- _Excerpt_

* * * * * * *

Authors: Molly Knight
It was Carpenter who had homered off him in his last at-bat. And it was Carpenter who had put together the interminable at-bat that derailed Kershaw—and the Dodgers’ season—in Game 6 of the 2013 NLCS. This was Kershaw’s shot at redemption.
Carpenter fouled off the first three pitches, which were Kershaw’s 103rd, 104th, and 105th offerings of the day. Dodger fans unstuck themselves from their sweaty seats and rose to cheer him on. Carpenter took pitch number 106 in the dirt, and watched number 107 sail high for ball two. He fouled off 108 and 109, a fastball then a slider. The Dodger Stadium crowd began to chant “MVP! MVP!” at Kershaw, in equal parts appreciation and encouragement. With the bases loaded, two out, the count 2-2, and nowhere to put Carpenter, Kershaw grooved a 95 mph fastball toward A. J. Ellis’s mitt. Carpenter hammered it. As the ball
sailed through the air and toward the fence, the packed stadium became so quiet that it was possible to hear screams from the Cardinals’ bench. The ball didn’t clear the wall, but it may as well have. It clanked off the blue fence in the deepest part of center for a bases-clearing double. After all three Cardinals scored, St. Louis led 7–6.

* * * * * * *

- _Given request 1_
In the Kershaw excerpt, what pitch did Kershaw throw with the count at 2-2, and how fast was it?
- _Given request 2_
Please quote everything in the Kershaw excerpt from "Authors: Molly Knight" down to "shot at redemption.".
The records after this point are separate material, unrelated to the Kershaw excerpt.

- _Data section_

* * * * * * *

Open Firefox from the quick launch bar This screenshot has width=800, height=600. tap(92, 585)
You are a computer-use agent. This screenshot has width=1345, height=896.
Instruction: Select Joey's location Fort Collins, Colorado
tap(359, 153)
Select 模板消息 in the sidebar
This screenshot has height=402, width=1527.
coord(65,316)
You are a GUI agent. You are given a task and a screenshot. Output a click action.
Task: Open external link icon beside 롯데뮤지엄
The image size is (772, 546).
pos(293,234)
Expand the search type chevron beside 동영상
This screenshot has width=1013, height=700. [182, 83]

* * * * * * *

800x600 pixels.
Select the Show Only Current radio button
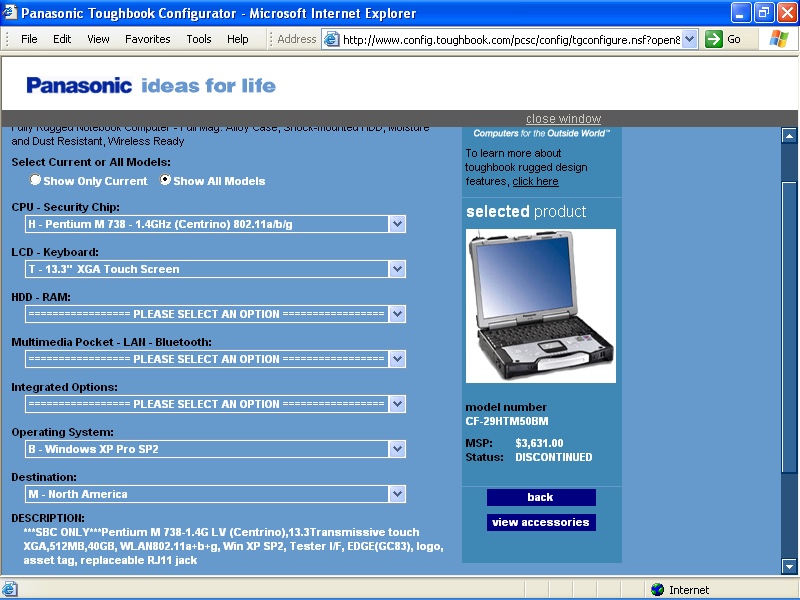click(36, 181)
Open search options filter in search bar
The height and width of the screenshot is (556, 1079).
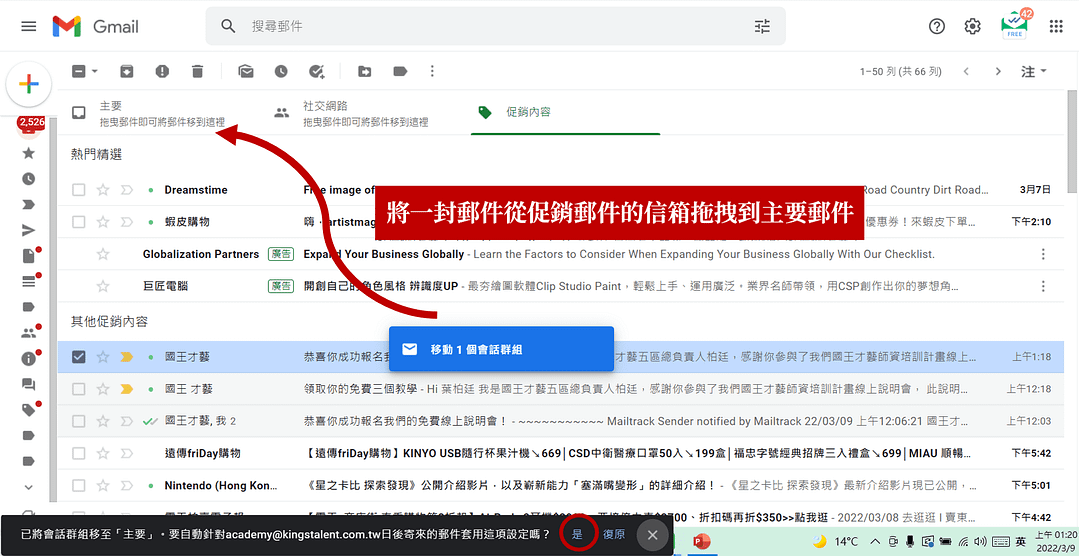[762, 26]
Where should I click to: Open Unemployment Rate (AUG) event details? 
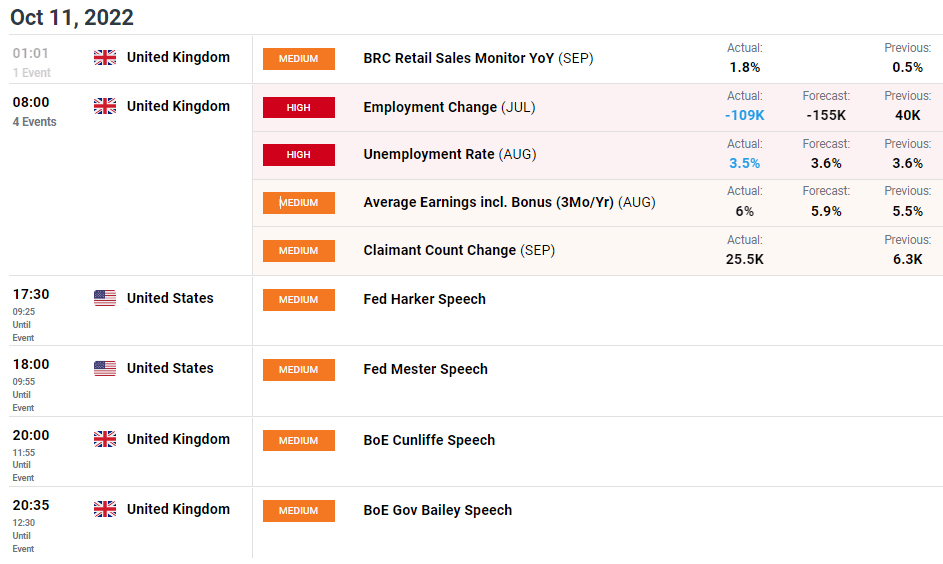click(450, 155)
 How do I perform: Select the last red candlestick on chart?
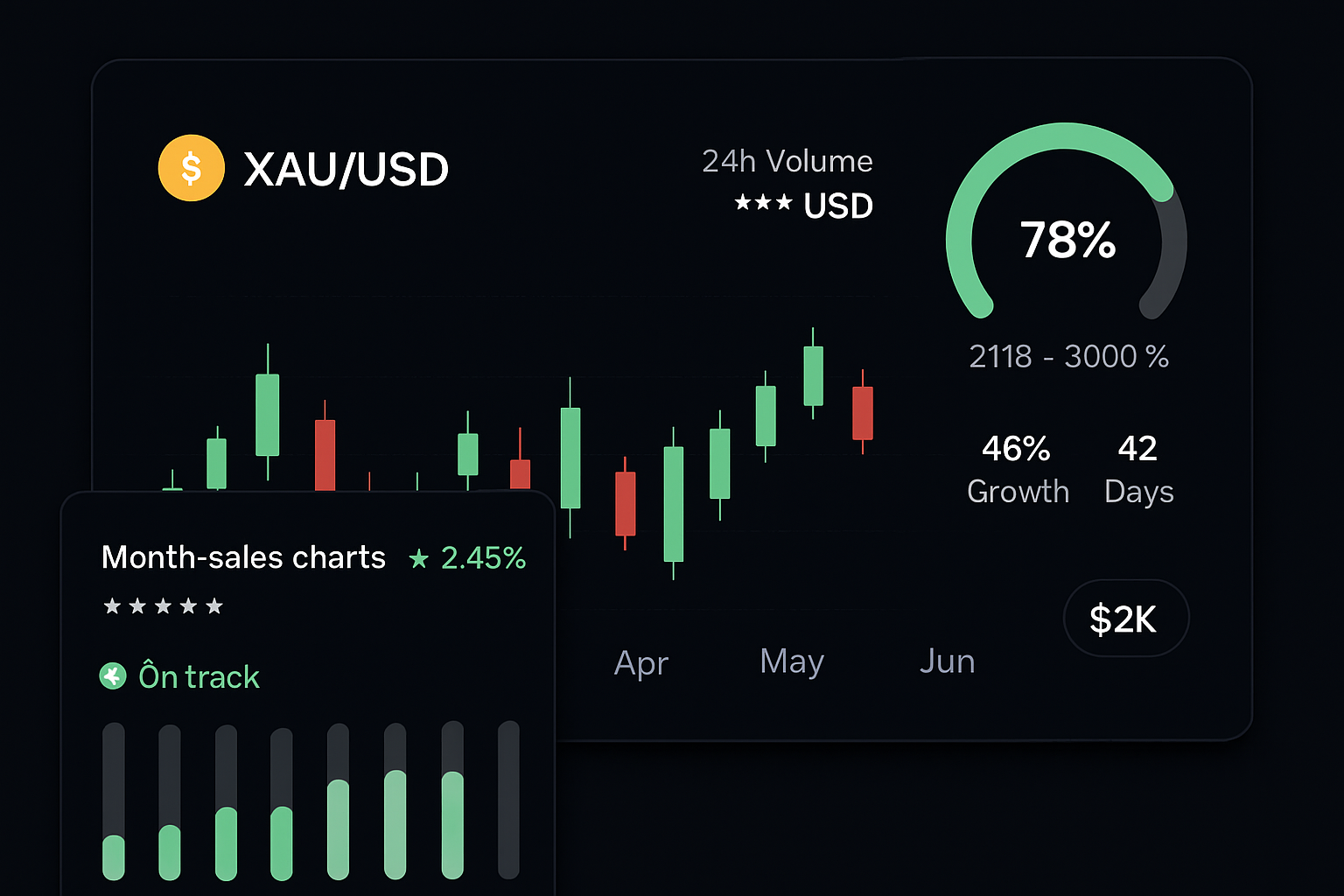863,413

* * * * * * *

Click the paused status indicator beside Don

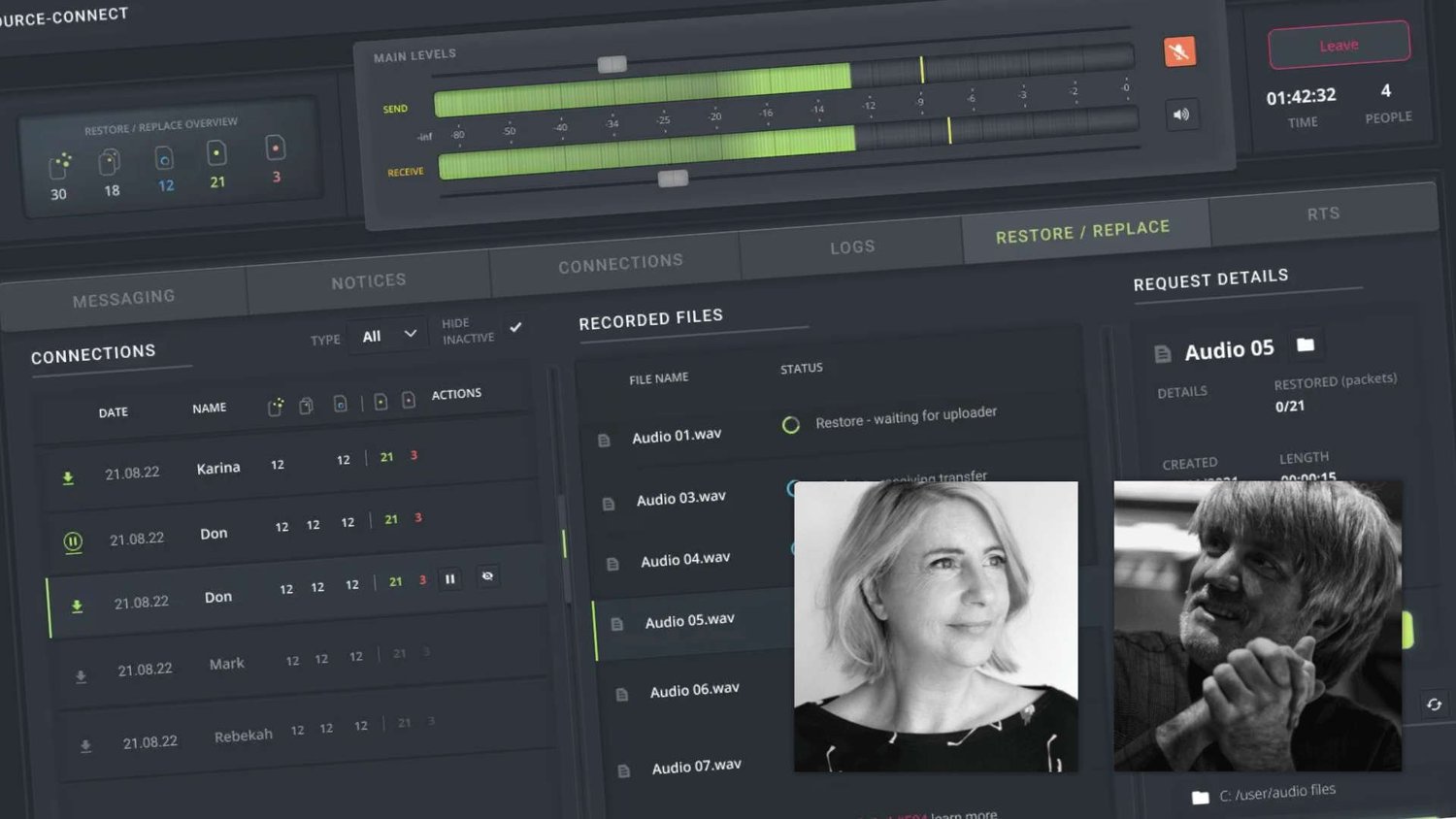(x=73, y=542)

* * * * * * *

- _Problem solution 1_
A 95 mph fastball.

- _Problem solution 2_
Authors: Molly Knight
It was Carpenter who had homered off him in his last at-bat. And it was Carpenter who had put together the interminable at-bat that derailed Kershaw—and the Dodgers’ season—in Game 6 of the 2013 NLCS. This was Kershaw’s shot at redemption.